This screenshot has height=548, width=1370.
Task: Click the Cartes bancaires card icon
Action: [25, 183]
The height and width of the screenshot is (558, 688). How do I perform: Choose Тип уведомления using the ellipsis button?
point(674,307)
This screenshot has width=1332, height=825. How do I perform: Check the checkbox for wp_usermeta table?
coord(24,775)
---
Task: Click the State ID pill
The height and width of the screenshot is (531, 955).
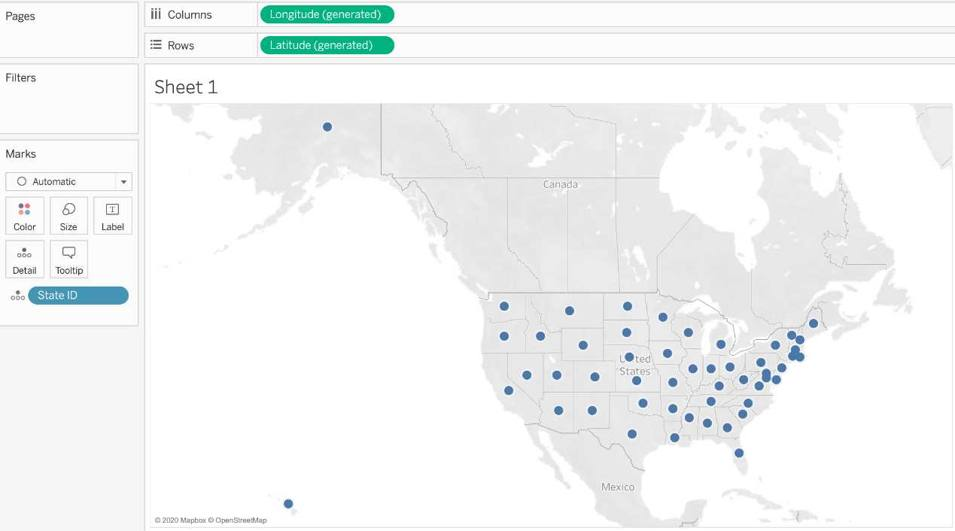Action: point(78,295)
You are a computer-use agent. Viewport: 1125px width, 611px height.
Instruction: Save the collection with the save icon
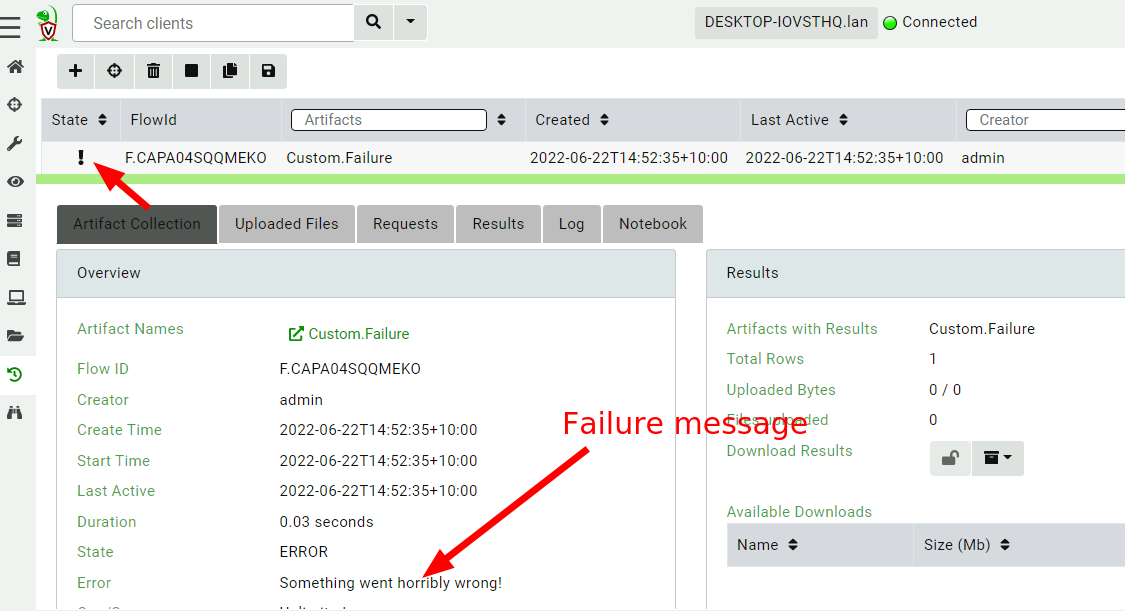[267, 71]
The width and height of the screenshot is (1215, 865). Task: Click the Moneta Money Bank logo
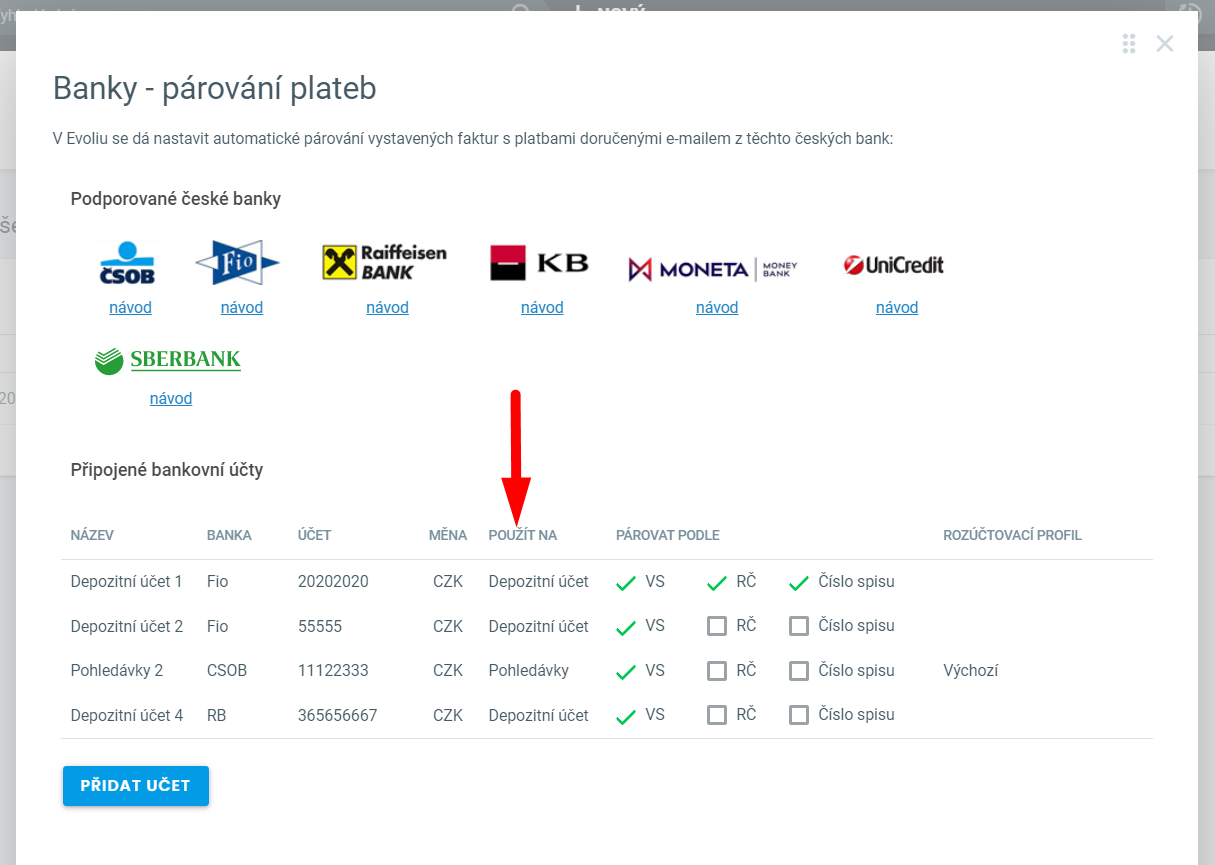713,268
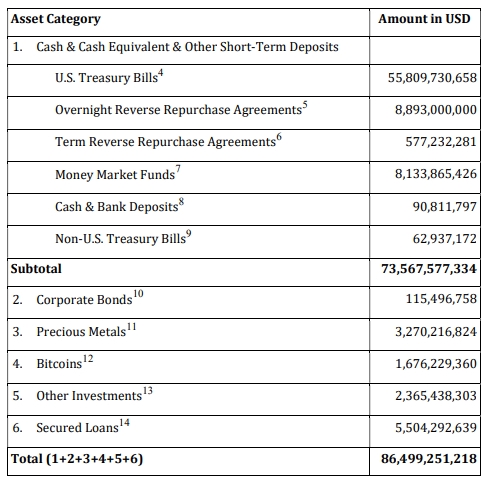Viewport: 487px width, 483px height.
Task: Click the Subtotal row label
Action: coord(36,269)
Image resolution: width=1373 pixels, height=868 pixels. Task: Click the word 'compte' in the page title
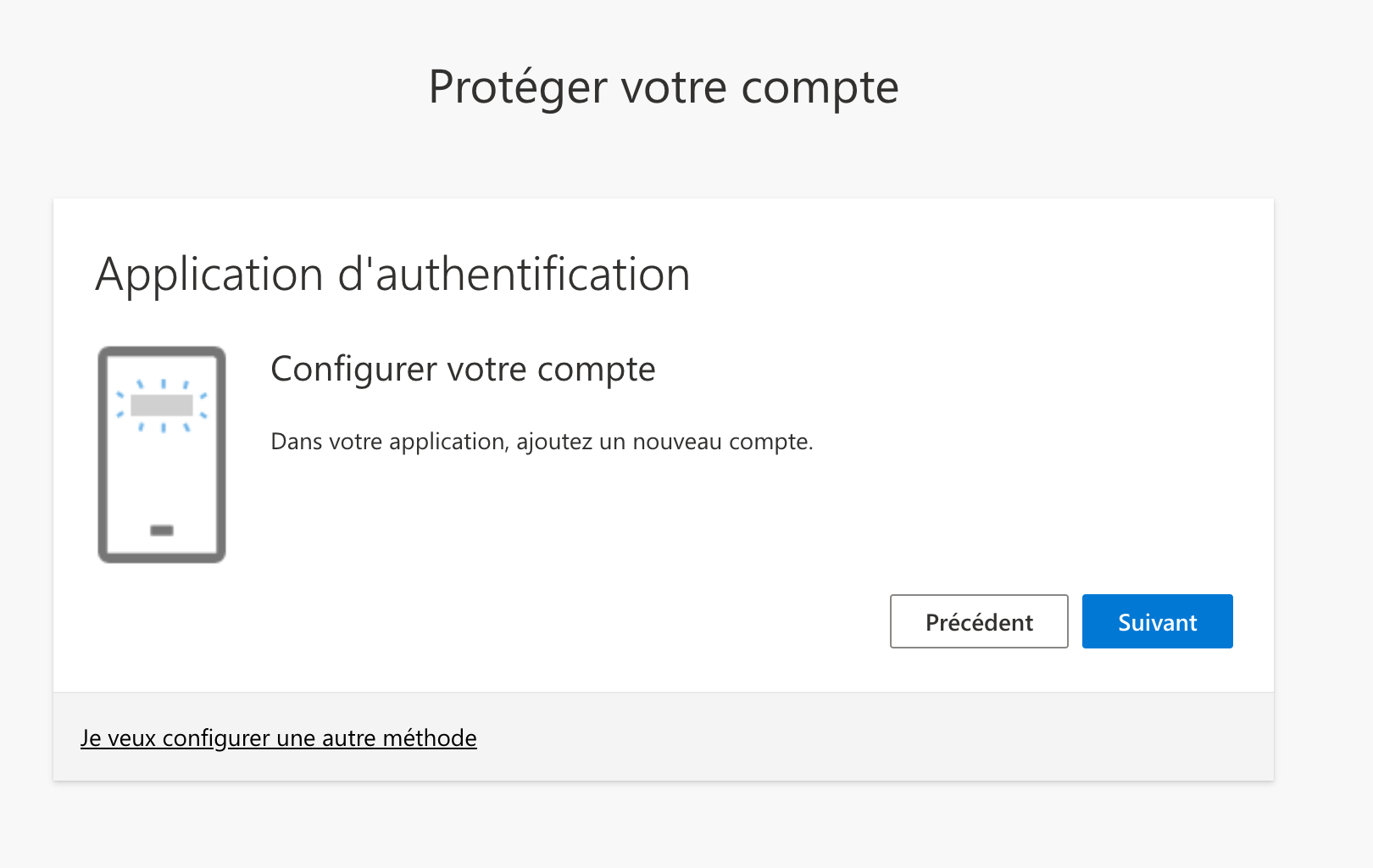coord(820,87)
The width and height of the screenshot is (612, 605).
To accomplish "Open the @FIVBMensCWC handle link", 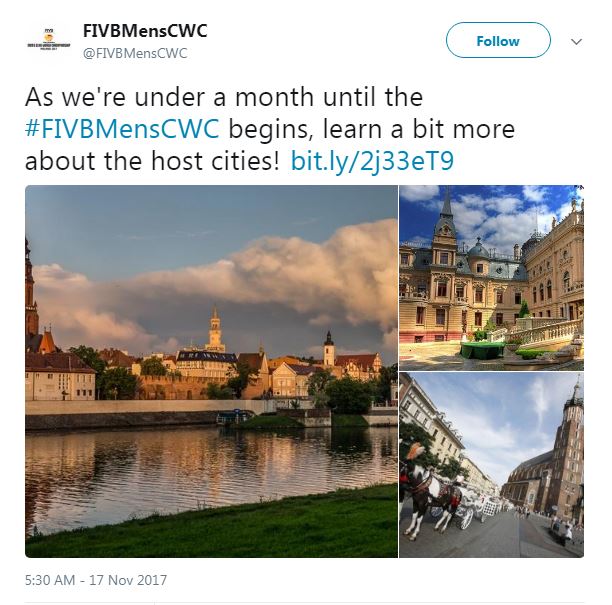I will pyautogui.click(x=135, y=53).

PROBLEM DESCRIPTION –
The output is the stretch above from the line with "The height and width of the screenshot is (531, 955)." through the line with "The width and height of the screenshot is (612, 605).", copied word for word with both ends kept and every picture dropped.

SOLUTION BELOW –
The height and width of the screenshot is (531, 955).
Action: point(78,295)
You are a computer-use agent. Viewport: 1125px width, 611px height.
Instruction: Save the collection with the save icon
[267, 71]
The width and height of the screenshot is (1215, 865). Task: Click the Moneta Money Bank logo
713,268
Viewport: 487px width, 483px height.
Task: Click the Subtotal row label
Action: coord(36,269)
Image resolution: width=1373 pixels, height=868 pixels. Task: Click the word 'compte' in the page title
coord(820,87)
The width and height of the screenshot is (612, 605).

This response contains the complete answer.